We are KL: The gold-getters
Emma Chong talks to five national athletes about the reality of professional sports in Malaysia, and where it’s all going.
At the recent SEA Games 2011, Malaysia came home with 59 gold medals, 50 silvers and 81 bronzes, placing fourth amongst the 11 countries. In the Commonwealth Games 2010, we placed a respectable seventh, with our medal tally at 35, 12 of which were gold (the same as numbers five and six, South Africa and Kenya). Lee Chong Wei is the world number one men’s singles shuttler. Nicol David is the world number one women’s squash player. But to everyone apart from the sports industry insiders and knowledgeable fans, athletes and their activities are an occasional blip on our radar, and outside those moments don’t exist. What goes on inside the secret world of athletes?
They work hard for the money
First, there’s the training. When we meet Leong Mun Yee and Pandelela Rinong, gold-winning synchronised divers and two of Malaysia’s most consistently performing athletes, they’re clearly exhausted. They’ve come straight from a four-hour stint at the pool, on a Saturday, and Mun Yee is nursing an injury. ‘A lot of people say, “How hard can it be? You train twice a day then you do nothing”,’ says Azlan Iskandar, world number ten men’s squash player, highly vocal sports development advocate, and the girls’ manager.
Leong Mun Yee, synchronised diver
The London Olympics are coming up and that means yup, ‘Training every day,’ Mun Yee says with a wan smile, ‘Starting at 8.30am.’ Khoo Cai Lin knows what it’s like to train hard as well. The record-holder (five, to be exact) had just come off the end of a meagre two-week break after the SEA Games, about to head right back into training. ‘The Olympics are just a whole different level of competition. Even compared to the World Championships, it’s so much bigger,’ she says. ‘At my first Olympics, just going out there scared me because there were so many people in the audience.’ But that’s what they’re all training for – and they’ve been doing it for years.

────────────────

_SET TASK 1_. In the article on Malaysian athletes, where did Malaysia place among the countries at the SEA Games 2011?
_SET TASK 2_. Could you retype the article on Malaysian athletes from "They work hard" to "the girls’ manager.", word for word?

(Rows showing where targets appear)

────────────────

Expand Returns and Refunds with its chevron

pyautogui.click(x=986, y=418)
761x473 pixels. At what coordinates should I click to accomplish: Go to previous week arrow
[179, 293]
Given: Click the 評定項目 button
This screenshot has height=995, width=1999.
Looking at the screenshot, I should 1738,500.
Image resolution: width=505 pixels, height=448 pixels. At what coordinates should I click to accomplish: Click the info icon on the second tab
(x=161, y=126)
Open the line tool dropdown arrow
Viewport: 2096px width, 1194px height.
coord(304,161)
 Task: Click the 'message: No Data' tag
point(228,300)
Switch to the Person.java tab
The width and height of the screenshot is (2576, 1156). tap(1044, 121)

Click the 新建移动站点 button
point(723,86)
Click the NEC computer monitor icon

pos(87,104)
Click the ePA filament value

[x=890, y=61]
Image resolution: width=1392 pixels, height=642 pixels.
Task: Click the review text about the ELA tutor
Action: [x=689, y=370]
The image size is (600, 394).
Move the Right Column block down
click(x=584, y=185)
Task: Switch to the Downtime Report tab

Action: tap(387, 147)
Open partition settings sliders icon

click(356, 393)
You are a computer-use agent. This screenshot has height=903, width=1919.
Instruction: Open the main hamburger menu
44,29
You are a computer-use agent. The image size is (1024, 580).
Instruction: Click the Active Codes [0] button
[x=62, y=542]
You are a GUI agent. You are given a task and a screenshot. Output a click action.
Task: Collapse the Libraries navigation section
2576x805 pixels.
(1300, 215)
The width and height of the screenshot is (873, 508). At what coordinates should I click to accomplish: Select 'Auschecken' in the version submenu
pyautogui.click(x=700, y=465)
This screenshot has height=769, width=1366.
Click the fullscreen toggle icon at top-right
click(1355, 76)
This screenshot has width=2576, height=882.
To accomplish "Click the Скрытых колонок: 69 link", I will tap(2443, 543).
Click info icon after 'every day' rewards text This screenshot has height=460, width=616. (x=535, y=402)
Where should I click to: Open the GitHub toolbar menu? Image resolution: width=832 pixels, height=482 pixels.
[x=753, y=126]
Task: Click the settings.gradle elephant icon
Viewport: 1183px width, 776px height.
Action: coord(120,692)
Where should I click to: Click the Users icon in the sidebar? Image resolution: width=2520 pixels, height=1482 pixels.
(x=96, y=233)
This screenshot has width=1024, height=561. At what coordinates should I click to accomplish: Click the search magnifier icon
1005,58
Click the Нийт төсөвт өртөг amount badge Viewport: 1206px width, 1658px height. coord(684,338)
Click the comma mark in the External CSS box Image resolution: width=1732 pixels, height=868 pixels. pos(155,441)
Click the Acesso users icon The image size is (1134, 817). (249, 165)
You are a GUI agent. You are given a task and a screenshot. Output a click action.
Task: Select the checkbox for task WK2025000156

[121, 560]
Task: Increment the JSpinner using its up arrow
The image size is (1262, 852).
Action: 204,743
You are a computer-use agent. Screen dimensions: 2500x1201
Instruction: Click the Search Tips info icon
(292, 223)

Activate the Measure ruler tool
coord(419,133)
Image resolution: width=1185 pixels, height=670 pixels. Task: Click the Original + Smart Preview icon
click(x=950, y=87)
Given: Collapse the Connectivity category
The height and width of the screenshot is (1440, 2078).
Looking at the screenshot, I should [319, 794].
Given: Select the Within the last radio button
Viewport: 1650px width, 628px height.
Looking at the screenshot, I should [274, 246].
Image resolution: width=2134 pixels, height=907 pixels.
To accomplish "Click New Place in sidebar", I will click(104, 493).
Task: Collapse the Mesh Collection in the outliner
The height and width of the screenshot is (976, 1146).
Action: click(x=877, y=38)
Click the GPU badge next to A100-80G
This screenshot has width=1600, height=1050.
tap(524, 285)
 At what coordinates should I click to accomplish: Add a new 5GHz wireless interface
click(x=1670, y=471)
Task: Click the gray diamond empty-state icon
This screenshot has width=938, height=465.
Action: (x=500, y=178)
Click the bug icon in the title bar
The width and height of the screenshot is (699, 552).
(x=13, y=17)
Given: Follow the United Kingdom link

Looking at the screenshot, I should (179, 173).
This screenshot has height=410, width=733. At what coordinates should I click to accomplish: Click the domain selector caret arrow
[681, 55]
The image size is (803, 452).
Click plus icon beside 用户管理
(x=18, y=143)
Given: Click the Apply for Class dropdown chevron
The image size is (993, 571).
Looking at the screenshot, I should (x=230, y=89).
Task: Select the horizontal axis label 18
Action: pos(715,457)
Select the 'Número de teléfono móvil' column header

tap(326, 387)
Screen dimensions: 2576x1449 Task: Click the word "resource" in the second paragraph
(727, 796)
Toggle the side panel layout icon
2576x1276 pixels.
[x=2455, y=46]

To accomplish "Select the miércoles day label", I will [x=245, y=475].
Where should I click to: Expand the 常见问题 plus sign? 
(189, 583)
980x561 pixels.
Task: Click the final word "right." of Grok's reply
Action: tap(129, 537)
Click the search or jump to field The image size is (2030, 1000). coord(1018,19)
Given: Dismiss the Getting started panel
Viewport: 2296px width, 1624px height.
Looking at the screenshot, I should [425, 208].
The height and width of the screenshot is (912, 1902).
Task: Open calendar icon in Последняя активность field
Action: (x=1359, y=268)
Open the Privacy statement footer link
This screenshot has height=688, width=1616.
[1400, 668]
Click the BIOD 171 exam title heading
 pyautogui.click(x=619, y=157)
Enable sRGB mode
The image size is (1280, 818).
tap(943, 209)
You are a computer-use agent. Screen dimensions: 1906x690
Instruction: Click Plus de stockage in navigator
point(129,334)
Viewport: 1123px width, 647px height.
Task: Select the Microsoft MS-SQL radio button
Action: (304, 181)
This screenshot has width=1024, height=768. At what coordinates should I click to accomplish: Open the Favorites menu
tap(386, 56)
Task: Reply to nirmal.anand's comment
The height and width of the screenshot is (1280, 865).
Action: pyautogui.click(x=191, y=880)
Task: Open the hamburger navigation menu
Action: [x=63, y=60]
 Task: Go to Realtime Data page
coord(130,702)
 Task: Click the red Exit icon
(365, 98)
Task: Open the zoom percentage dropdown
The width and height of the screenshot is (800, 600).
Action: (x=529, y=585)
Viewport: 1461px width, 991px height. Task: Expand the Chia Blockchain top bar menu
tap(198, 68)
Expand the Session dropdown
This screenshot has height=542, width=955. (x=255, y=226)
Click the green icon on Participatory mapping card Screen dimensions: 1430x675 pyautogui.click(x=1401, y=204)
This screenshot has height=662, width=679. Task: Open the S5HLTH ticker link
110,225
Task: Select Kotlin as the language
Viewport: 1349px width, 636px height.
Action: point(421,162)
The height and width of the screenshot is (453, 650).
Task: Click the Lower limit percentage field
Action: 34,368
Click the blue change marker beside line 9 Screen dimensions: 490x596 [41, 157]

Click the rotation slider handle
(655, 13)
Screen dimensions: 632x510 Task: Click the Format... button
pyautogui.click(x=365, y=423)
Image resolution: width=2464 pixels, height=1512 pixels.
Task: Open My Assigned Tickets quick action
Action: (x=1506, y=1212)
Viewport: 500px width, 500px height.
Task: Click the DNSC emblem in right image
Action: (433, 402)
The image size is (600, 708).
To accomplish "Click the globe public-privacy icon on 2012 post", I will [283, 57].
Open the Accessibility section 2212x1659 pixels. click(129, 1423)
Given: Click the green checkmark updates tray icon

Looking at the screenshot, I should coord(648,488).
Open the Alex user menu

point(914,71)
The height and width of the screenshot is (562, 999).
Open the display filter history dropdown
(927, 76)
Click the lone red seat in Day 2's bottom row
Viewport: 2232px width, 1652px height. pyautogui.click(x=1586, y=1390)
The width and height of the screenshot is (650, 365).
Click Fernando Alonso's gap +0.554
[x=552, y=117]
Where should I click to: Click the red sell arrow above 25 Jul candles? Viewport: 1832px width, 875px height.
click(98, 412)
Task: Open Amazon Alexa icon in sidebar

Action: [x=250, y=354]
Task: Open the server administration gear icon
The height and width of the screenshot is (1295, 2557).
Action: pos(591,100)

────────────────

_SOLUTION 1_. Fourth among the 11 countries.

_SOLUTION 2_.
They work hard for the money
First, there’s the training. When we meet Leong Mun Yee and Pandelela Rinong, gold-winning synchronised divers and two of Malaysia’s most consistently performing athletes, they’re clearly exhausted. They’ve come straight from a four-hour stint at the pool, on a Saturday, and Mun Yee is nursing an injury. ‘A lot of people say, “How hard can it be? You train twice a day then you do nothing”,’ says Azlan Iskandar, world number ten men’s squash player, highly vocal sports development advocate, and the girls’ manager.